# TASK PROMPT:
The lines from the one containing "Where should I click to: Open" through the final line of the data below must be written out exactly, both included, and nothing more.

*** Opening DATASET EXTRACT ***

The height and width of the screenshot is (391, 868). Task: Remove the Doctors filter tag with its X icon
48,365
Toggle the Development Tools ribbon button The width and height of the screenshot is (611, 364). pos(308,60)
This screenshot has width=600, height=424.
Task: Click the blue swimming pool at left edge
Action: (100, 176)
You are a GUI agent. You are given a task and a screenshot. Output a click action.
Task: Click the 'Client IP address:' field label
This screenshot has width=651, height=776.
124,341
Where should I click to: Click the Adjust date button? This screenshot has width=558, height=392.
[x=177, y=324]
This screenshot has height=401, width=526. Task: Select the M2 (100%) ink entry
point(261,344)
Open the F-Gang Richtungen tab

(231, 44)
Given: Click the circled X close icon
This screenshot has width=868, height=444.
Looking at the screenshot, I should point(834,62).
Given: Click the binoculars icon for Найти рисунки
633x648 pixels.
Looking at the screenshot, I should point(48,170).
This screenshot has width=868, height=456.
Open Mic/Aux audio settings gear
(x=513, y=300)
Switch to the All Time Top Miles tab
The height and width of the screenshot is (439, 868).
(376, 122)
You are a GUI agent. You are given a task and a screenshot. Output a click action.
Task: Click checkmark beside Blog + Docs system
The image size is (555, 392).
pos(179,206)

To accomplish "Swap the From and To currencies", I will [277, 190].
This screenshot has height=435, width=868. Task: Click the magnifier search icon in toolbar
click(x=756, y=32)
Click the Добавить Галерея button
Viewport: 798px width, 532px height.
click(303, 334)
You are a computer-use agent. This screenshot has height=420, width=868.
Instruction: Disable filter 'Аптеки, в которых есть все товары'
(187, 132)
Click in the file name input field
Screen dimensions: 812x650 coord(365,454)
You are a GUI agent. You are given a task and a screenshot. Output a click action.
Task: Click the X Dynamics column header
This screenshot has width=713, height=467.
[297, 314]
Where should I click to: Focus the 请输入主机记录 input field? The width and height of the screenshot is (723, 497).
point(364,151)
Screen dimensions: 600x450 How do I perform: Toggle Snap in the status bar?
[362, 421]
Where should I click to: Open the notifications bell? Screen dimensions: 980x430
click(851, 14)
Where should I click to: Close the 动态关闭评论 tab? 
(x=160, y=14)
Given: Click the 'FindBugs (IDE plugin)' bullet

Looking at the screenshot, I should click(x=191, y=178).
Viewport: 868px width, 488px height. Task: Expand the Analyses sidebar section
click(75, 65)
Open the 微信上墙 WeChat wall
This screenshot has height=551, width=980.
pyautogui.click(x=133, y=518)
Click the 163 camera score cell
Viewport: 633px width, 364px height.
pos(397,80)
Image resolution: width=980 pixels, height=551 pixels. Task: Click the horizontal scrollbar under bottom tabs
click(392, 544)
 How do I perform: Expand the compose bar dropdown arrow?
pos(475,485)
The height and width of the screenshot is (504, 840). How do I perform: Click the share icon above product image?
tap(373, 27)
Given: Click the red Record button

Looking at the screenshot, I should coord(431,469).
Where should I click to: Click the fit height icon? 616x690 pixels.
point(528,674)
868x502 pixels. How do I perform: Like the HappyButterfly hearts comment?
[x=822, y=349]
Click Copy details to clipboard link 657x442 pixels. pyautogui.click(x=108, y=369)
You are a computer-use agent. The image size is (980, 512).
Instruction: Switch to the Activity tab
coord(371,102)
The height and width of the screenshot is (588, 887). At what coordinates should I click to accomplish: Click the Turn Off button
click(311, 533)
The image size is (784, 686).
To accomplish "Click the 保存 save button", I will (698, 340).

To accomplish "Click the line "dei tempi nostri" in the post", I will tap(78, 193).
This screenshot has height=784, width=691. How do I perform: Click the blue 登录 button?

*** Closing DATASET EXTRACT ***

# ANSWER TO THIS PROBLEM:
Where should I click to: Open the notifications bell? Screen dimensions: 980x430
click(851, 14)
Where should I click to: Close the 动态关闭评论 tab? 
(x=160, y=14)
Given: Click the 'FindBugs (IDE plugin)' bullet

Looking at the screenshot, I should click(x=191, y=178).
Viewport: 868px width, 488px height. Task: Expand the Analyses sidebar section
click(75, 65)
Open the 微信上墙 WeChat wall
This screenshot has height=551, width=980.
pyautogui.click(x=133, y=518)
Click the 163 camera score cell
Viewport: 633px width, 364px height.
pos(397,80)
Image resolution: width=980 pixels, height=551 pixels. Task: Click the horizontal scrollbar under bottom tabs
click(392, 544)
 How do I perform: Expand the compose bar dropdown arrow?
pos(475,485)
The height and width of the screenshot is (504, 840). How do I perform: Click the share icon above product image?
tap(373, 27)
Given: Click the red Record button

Looking at the screenshot, I should coord(431,469).
Where should I click to: Click the fit height icon? 616x690 pixels.
point(528,674)
868x502 pixels. How do I perform: Like the HappyButterfly hearts comment?
[x=822, y=349]
Click Copy details to clipboard link 657x442 pixels. pyautogui.click(x=108, y=369)
You are a computer-use agent. The image size is (980, 512).
Instruction: Switch to the Activity tab
coord(371,102)
The height and width of the screenshot is (588, 887). At what coordinates should I click to accomplish: Click the Turn Off button
click(311, 533)
The image size is (784, 686).
To accomplish "Click the 保存 save button", I will (698, 340).

To accomplish "Click the line "dei tempi nostri" in the post", I will tap(78, 193).
This screenshot has height=784, width=691. How do I perform: Click the blue 登录 button?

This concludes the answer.